TASK ITEM >>
Transcribe only the part of the material below that begins at the line containing "The width and height of the screenshot is (675, 320)." and ends at the line containing "The image size is (983, 708).", with both kept and images left out.

** Opening RECORDS TO USE block **

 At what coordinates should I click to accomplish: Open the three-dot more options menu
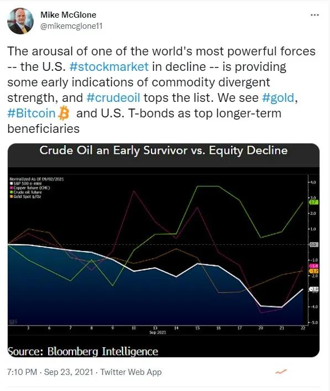point(315,15)
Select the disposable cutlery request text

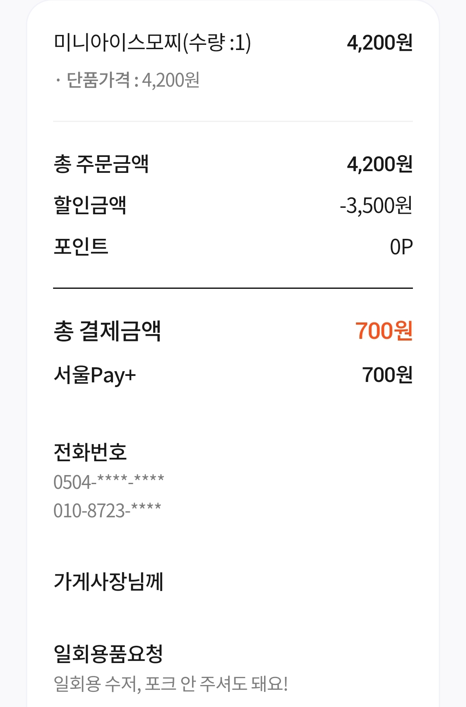[x=170, y=684]
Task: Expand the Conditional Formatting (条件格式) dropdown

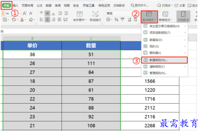Action: (149, 17)
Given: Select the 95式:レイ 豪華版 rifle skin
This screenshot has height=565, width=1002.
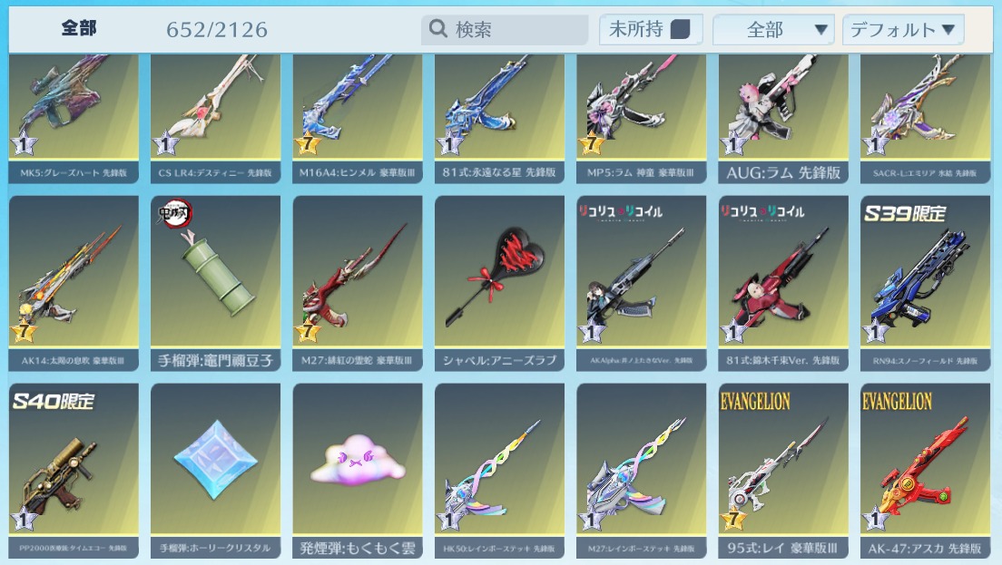Looking at the screenshot, I should coord(782,472).
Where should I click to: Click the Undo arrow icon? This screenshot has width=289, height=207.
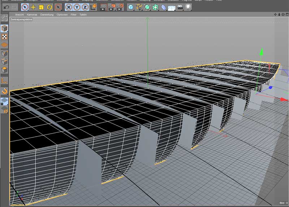[7, 7]
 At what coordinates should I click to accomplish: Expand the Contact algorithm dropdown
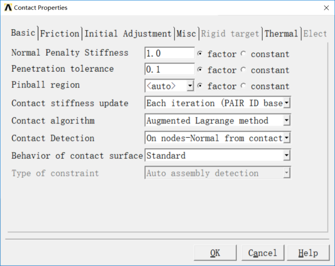(x=286, y=121)
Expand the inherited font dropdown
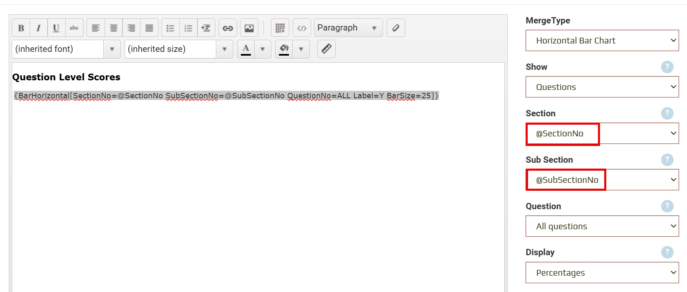The height and width of the screenshot is (292, 687). pyautogui.click(x=112, y=49)
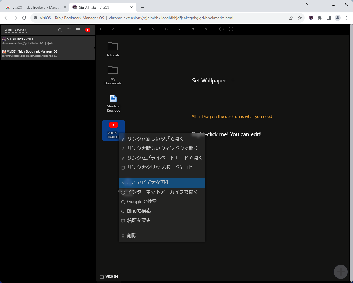The width and height of the screenshot is (353, 283).
Task: Open the Shortcut Keys.doc file
Action: 113,99
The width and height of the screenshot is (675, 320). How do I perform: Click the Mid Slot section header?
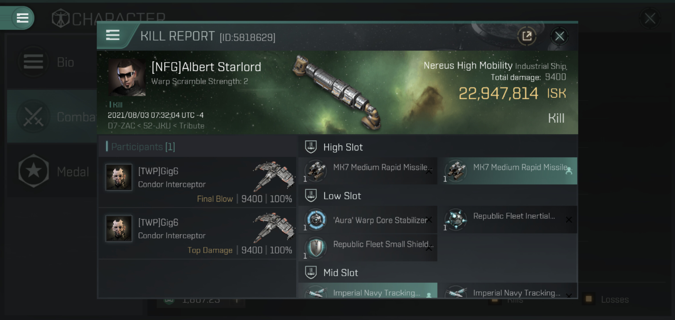click(340, 273)

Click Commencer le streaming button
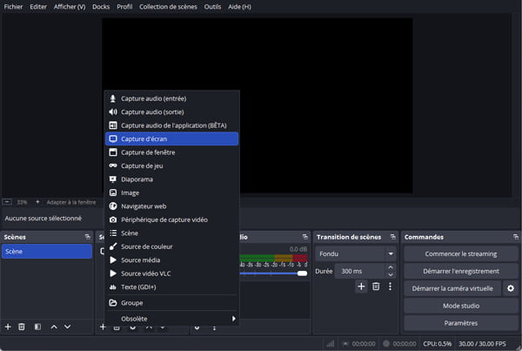(460, 253)
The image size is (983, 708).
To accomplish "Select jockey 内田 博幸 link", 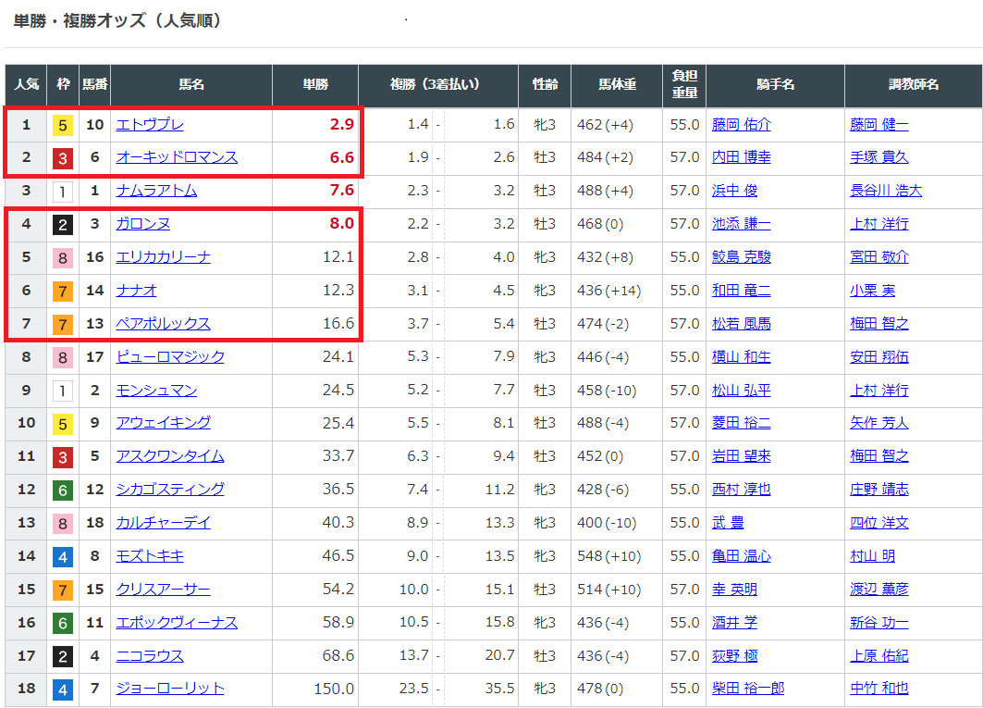I will (x=741, y=157).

** Closing RECORDS TO USE block **

OUTPUT OF THE EXERCISE >>
The width and height of the screenshot is (675, 320). How do I perform: Click the Mid Slot section header?
click(340, 273)

Click Commencer le streaming button
(460, 253)
The image size is (983, 708).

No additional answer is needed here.